Cytotoxic evaluation of injectable cyclodextrin nanoparticles

Nanoparticles were prepared using β‐CDC6, which is an amphiphilic β ‐cyclodextrin derivative modified on the secondary face with 6C aliphatic esters. A nanoprecipitation technique was used to prepare the blank nanoparticles without any surfactant and nanoparticles containing Pluronic F68 as surfactant in a concentration range of 0.1 to 1%. Nanoparticle formulations were characterized by particle size distribution and zeta potential measurements. Entrapment efficiency and in‐vitro release profiles were determined and the cytotoxicity of these injectable nanospheres was evaluated against mouse fibroblast L929 cell line and human polymorphonuclear cells by methlythiazolyltetrazolium assay.

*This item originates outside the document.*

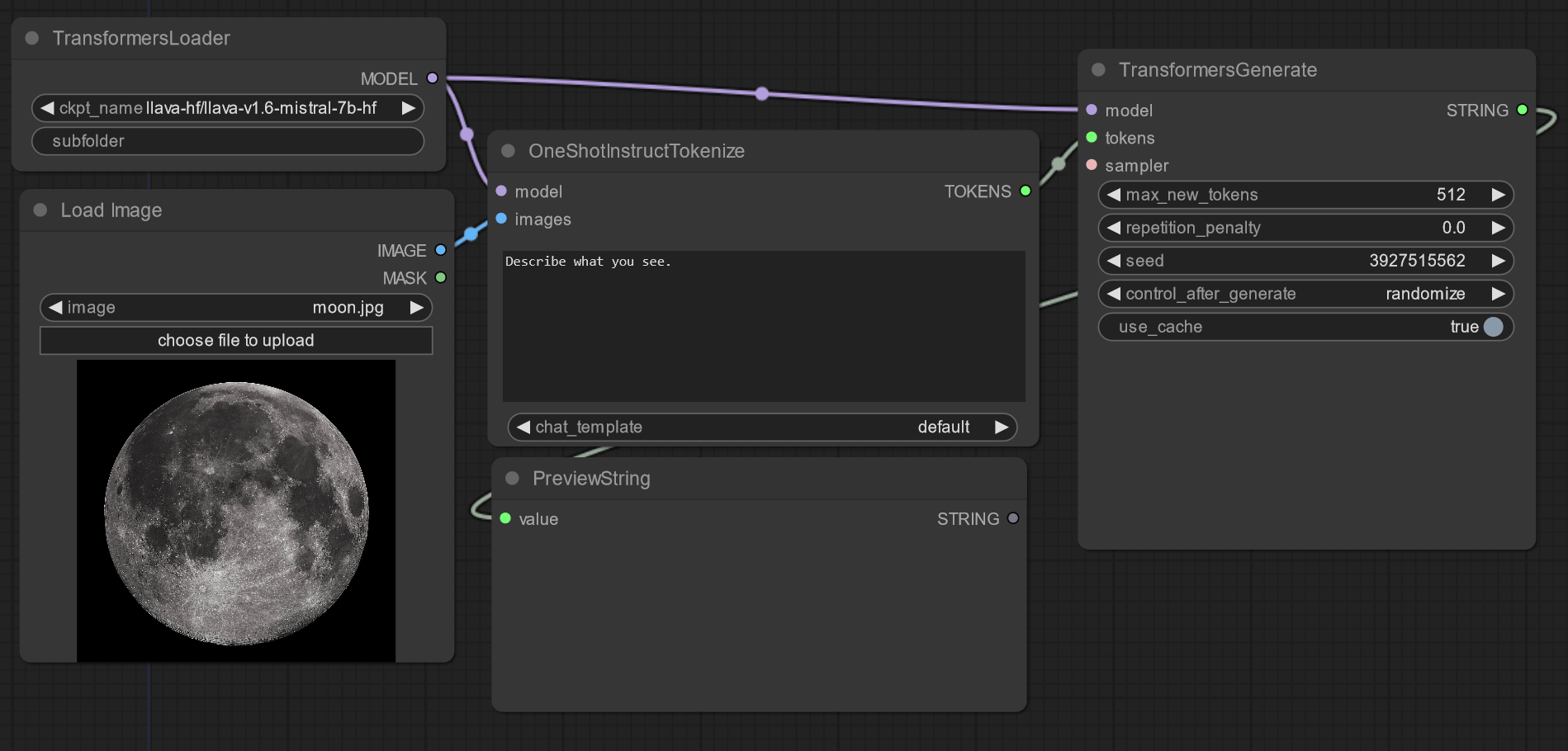Click the MODEL output port on TransformersLoader
The height and width of the screenshot is (751, 1568).
[432, 78]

As far as particle size and zeta potential are concerned, there is a relationship between surfactant presence and nanoparticle characteristics. However, these effects are not significant. It was also found that surfactant presence has no effect on model drug nimodipine encapsulation but accelerates the in‐vitro release of the drug. Cell culture studies on mouse fibroblasts and human polymorphonuclear cells revealed a concentration‐dependent cytotoxicity more pronounced in fibroblast cells. This led to the conclusion that the use of surfactants in injectable nanoparticles prepared from amphiphilic β‐cyclodextrins may lead to altered in‐vitro properties and impaired safety for the drug delivery system.